Search This Blog

Step by step guide for working on partitioned table in Apache Hive

We have seen how to create a table in Hive, Now we will see how to create a partitioned table and how to perform operations on it.

1) Partioned table requires extra option called partioned by in create table syntax.
The command below creates a partitioned table called employee_partitions.

create table employee_partitions(name string,salary int,deptno int,DOJ date) partitioned by(joinyear string) row format delimited fields terminated by ',' ;



2)

Run show partitions command to see if any partitions available in the table.
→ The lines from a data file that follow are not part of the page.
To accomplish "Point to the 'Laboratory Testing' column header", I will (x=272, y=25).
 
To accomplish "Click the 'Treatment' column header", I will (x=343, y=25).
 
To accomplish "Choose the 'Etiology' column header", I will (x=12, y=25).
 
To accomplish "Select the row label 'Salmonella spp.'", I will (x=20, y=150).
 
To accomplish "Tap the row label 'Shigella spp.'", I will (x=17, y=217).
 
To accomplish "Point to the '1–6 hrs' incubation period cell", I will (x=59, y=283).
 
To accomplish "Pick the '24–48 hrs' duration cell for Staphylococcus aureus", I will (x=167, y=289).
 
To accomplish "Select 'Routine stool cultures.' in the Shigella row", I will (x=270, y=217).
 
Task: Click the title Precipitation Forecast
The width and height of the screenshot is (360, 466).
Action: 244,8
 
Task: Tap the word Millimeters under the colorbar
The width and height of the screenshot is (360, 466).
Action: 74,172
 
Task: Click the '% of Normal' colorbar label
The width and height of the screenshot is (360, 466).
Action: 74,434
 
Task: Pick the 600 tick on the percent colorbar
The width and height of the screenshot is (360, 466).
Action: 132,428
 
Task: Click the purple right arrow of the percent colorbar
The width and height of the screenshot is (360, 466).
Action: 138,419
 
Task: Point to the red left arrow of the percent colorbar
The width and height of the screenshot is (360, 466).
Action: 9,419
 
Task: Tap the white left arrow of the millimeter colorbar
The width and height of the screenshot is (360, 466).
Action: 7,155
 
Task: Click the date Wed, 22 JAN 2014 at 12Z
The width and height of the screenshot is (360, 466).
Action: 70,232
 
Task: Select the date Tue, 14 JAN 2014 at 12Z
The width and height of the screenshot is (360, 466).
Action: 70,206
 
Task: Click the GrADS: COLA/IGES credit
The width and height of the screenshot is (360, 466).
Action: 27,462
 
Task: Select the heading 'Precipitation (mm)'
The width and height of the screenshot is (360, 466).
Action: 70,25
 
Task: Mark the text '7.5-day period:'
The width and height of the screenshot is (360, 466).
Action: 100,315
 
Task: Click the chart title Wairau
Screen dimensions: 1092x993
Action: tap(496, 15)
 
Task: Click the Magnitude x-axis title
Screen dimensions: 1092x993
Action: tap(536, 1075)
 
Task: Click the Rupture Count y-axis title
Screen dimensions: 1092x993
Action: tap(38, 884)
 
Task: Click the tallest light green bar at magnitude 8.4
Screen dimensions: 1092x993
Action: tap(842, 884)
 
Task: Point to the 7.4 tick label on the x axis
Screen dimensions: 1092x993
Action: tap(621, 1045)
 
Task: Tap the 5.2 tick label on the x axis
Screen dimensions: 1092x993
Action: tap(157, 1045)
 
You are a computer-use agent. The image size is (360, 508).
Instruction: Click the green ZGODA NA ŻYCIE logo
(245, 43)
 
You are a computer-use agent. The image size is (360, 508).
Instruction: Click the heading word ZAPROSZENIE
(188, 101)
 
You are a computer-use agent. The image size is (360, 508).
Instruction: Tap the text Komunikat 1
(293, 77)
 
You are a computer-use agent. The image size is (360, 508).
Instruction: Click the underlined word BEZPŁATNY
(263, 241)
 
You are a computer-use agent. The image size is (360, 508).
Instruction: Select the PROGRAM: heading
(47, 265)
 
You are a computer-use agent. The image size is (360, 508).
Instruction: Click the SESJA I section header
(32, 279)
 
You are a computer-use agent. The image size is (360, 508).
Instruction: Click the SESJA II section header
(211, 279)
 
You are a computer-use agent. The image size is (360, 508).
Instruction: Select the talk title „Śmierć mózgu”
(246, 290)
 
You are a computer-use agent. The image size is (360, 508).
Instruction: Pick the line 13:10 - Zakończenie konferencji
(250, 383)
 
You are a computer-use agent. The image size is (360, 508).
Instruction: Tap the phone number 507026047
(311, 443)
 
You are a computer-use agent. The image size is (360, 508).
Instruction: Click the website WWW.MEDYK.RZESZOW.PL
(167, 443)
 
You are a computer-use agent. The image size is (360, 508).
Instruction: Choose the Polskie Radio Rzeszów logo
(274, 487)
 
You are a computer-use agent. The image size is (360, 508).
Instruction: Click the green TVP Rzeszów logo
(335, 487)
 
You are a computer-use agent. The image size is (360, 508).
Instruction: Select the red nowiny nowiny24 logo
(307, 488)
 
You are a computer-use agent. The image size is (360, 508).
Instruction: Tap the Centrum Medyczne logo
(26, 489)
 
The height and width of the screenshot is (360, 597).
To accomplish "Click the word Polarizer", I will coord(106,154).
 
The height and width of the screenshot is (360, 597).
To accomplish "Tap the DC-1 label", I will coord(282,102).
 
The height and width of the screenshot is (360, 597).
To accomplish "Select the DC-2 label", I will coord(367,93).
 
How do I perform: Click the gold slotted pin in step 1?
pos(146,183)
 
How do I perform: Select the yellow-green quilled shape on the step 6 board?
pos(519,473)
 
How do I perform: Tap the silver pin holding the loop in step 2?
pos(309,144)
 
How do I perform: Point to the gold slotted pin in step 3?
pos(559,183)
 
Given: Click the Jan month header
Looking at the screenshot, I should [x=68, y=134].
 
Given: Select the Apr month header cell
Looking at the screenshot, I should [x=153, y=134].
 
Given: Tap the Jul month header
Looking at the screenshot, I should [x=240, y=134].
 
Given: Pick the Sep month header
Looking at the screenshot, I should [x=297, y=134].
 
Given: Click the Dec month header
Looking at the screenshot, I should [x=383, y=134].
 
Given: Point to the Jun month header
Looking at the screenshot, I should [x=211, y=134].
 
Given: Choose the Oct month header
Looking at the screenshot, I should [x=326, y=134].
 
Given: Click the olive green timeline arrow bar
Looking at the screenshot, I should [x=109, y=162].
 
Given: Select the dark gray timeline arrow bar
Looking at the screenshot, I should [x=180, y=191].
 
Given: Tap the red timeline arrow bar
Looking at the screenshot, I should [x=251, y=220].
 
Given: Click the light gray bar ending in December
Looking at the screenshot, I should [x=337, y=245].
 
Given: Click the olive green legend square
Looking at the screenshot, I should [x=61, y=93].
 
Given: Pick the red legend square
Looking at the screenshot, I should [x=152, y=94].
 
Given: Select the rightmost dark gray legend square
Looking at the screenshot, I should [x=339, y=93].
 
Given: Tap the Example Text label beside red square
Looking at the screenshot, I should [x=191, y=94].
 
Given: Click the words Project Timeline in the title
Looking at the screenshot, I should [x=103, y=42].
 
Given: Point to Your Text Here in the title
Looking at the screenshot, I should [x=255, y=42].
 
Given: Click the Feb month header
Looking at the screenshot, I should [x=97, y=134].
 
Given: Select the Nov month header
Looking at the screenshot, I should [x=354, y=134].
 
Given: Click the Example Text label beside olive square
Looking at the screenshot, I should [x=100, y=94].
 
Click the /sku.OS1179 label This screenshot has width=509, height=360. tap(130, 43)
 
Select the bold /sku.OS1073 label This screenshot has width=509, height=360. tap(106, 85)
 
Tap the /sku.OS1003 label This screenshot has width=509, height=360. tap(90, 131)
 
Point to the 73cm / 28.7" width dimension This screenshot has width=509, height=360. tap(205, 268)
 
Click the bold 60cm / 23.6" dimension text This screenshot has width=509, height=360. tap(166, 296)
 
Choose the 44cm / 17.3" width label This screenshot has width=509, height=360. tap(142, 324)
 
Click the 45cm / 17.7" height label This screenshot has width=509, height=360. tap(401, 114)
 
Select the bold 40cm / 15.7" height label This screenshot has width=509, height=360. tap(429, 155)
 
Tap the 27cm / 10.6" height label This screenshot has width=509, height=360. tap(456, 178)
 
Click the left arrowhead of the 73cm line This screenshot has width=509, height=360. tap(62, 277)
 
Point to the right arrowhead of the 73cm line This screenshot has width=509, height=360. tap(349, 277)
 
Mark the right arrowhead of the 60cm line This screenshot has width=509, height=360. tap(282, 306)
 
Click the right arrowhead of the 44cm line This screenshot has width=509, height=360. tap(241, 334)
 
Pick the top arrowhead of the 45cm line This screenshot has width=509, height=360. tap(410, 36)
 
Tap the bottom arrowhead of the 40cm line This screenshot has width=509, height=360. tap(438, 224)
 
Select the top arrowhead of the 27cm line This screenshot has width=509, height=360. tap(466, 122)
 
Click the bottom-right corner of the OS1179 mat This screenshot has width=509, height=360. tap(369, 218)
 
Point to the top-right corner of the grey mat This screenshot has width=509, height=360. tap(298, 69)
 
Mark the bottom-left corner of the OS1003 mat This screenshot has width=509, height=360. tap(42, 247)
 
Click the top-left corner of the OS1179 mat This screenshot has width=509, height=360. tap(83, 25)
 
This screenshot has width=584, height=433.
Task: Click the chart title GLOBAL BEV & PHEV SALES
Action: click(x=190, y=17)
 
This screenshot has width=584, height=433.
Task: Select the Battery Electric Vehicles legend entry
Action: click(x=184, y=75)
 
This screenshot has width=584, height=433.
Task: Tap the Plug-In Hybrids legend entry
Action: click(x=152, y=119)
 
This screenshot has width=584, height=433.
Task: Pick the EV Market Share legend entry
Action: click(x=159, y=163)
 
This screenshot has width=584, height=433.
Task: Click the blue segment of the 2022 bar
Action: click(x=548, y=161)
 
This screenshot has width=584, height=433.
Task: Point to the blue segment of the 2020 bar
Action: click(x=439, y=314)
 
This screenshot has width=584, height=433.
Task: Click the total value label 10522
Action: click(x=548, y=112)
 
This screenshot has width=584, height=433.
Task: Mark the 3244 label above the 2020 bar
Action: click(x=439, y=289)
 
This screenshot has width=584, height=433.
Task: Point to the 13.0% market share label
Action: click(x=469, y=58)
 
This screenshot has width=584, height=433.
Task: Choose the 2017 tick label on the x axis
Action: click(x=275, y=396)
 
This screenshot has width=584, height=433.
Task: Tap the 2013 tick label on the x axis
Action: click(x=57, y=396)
As above create command does not have location option included,It will not show any partitions.

show partitions employee_partitions.




3)
Run a select query on normal table created in how to create Hive table article and insert the output into  employee_partitions table.

The query below retrieves 2014 employees from employee table and inserts into employee_partitions table partition called 2014.

 Insert into employee_partitions partition (joinyear=2014) select name,salary,deptno,doj from emp where year(doj)=2014;





4)
Now run the show partitions command and you will see one partition displayed.



5)

Check Hive table's HDFS location using describe formatted command. Location row displays hdfs path for table.

describe formatted employee_partitions;

6)

Check how partitioned data is stored in HDFS. You will find partitioned data is stored under subdirectory of table's HDFS directory.

hdfs dfs -ls hdfs://apslabc1/user/hdfs/data/employee_partitions





7) In step 3, We have loaded one partition data into employee_part table. If we want to load multiple partitions data one time, We have to use the query below.  This is also called dynamic loading of partitions;

set hive.exec.dynamic.partition.mode=nonstrict;
 Insert into employee_partitions partition (joinyear) select name,salary,deptno,doj,year(doj) from employee;



8)

Now check all partitions.

show partitions employee_partitions;




9)

If we want to specify location at the time of creating partitioned table, Location should have data as per partitions.

The output below has partition folders and can be used in location option .



10)

We can load data into partitioned table from local file system using load data statement like below.


Hope above queries help you, Happy hadooping!!!